The German printers Sweynheym and Pannartz, established the first Italian printing
press in Rome
in 1465. In their first five years they printed 12,000 books. Over 1000 scribes would be needed to
copy the same number of manuscripts. By the 1480s more than 100 printing presses were at work
throughout Italy.
Print became unstoppable. By 1480 printing presses had been successfully established
in all the
major cities of Germany, France, the Netherlands, England, Spain, Hungary, and Poland. It has
been estimated that by 1500 these presses had printed between six and 15 million books in 40,000
different editions, more books than had been produced since the fall of the Roman Empire. The
figures for the i6th century are even more startling. In England alone 10,000 editions were printed
and at least 150 million books were published amongst a European population of fewer than 80
million people.
The consequence of this massive dissemination of print was a revolution in knowledge
and
communication that affected society from top to bottom.
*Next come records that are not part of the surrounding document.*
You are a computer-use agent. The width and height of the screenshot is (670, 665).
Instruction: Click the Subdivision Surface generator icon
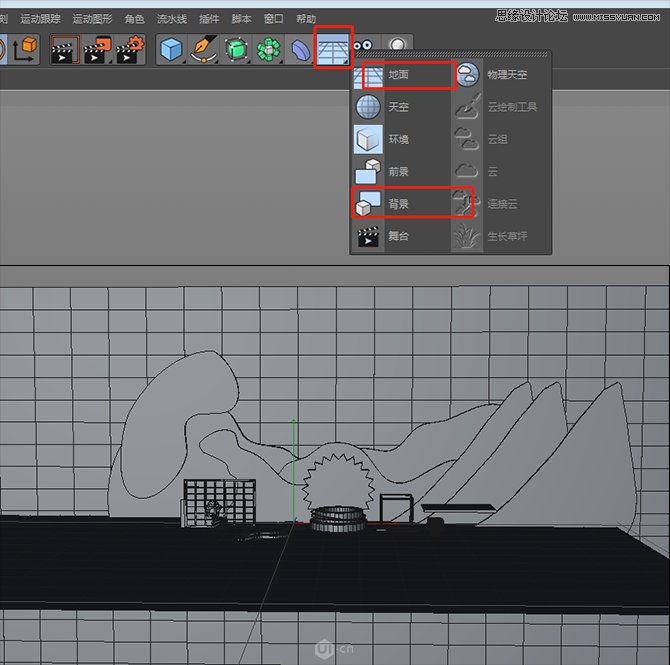(x=236, y=49)
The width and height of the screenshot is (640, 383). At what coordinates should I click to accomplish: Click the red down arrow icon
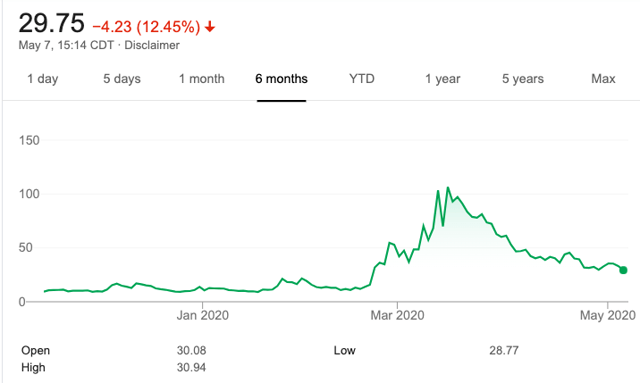click(210, 27)
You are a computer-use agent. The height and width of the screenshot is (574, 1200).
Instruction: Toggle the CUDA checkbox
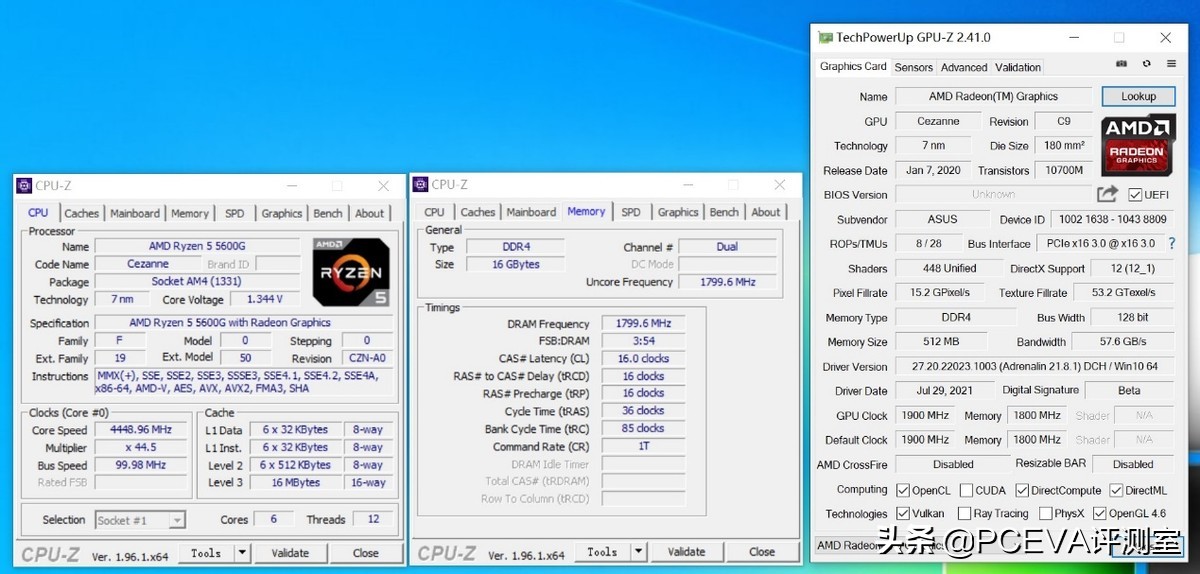pos(966,490)
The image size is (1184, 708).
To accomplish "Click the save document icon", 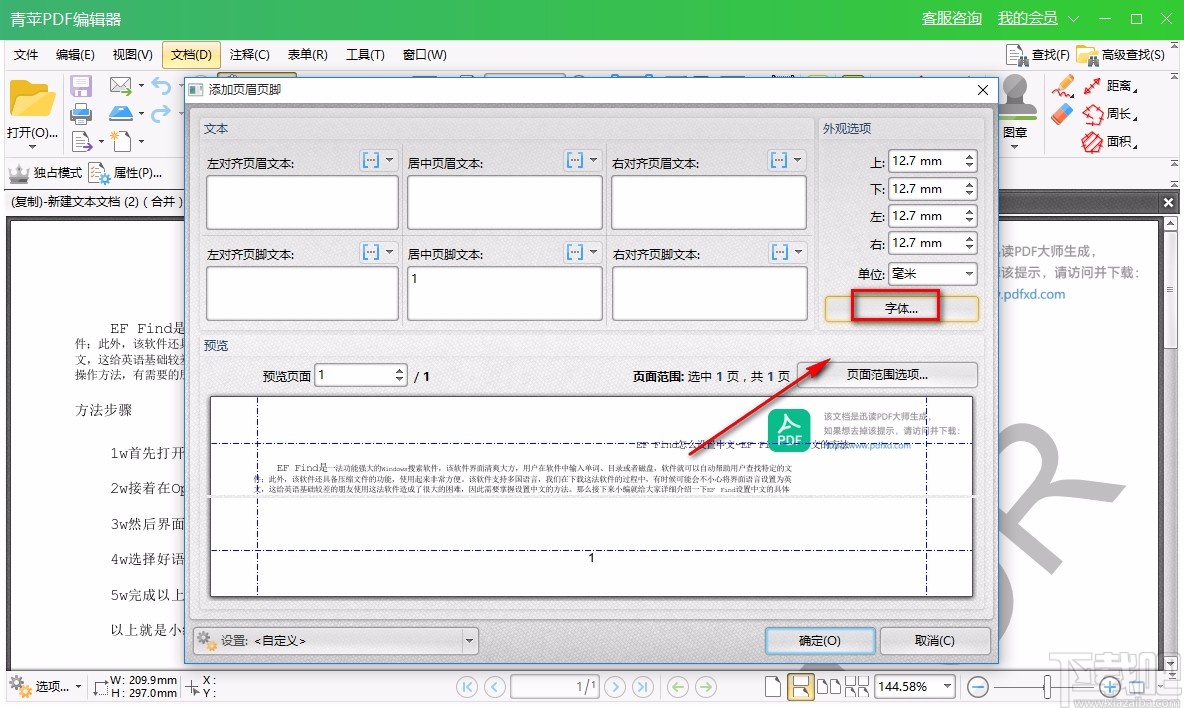I will [79, 86].
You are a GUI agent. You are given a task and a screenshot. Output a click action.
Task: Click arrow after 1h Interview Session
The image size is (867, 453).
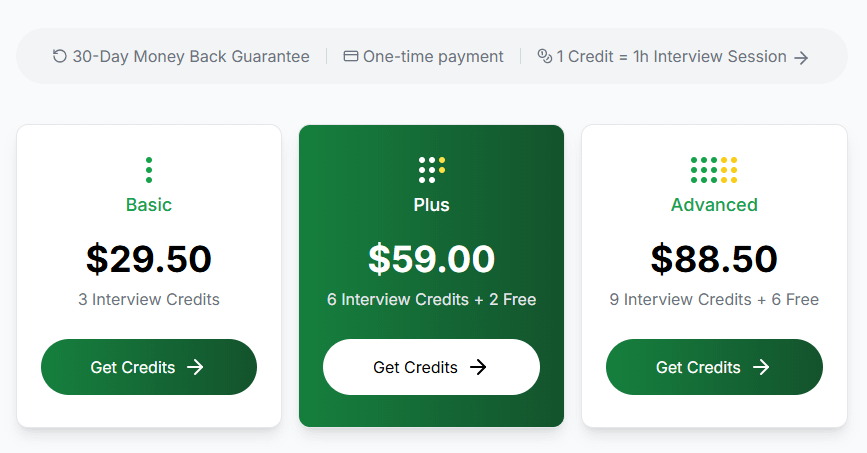(801, 58)
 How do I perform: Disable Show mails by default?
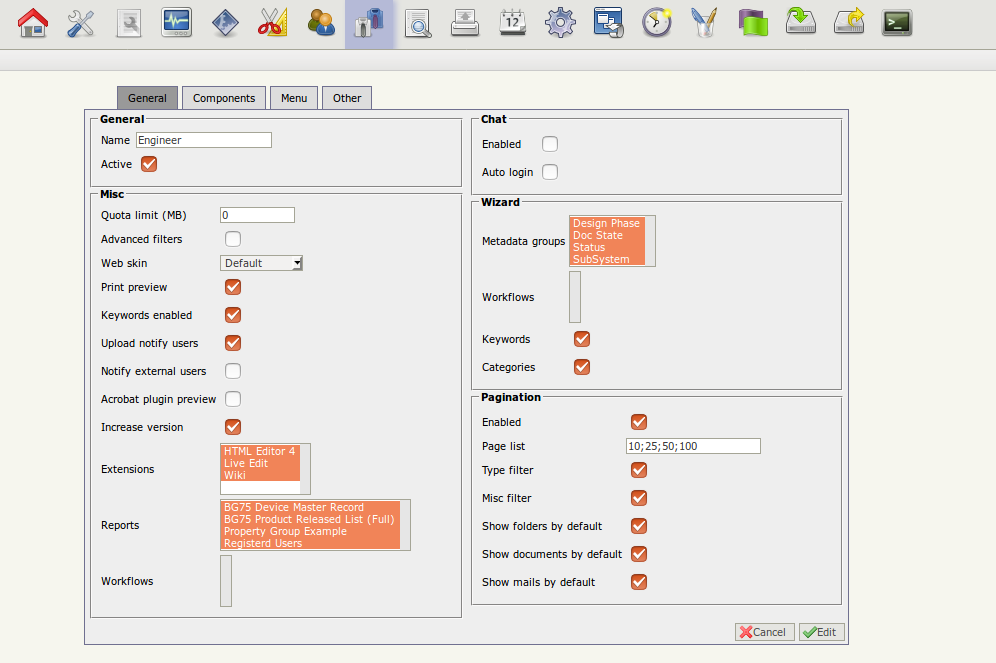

The speed and quantity with which books
were distributed suggests that print cultivated new communities of readers eager to consume the
diverse material that rolled off the presses. The accessibility and relatively low cost of printed books
also meant that more people than ever before had access to books. Printing was a profitable
business. It responded to public demand, and generated success and wealth for the great printing
houses Venice, London, and Antwerp.
A culture based on communication through listening, looking and speaking, changed
gradually into
a culture that interacted through reading and writing.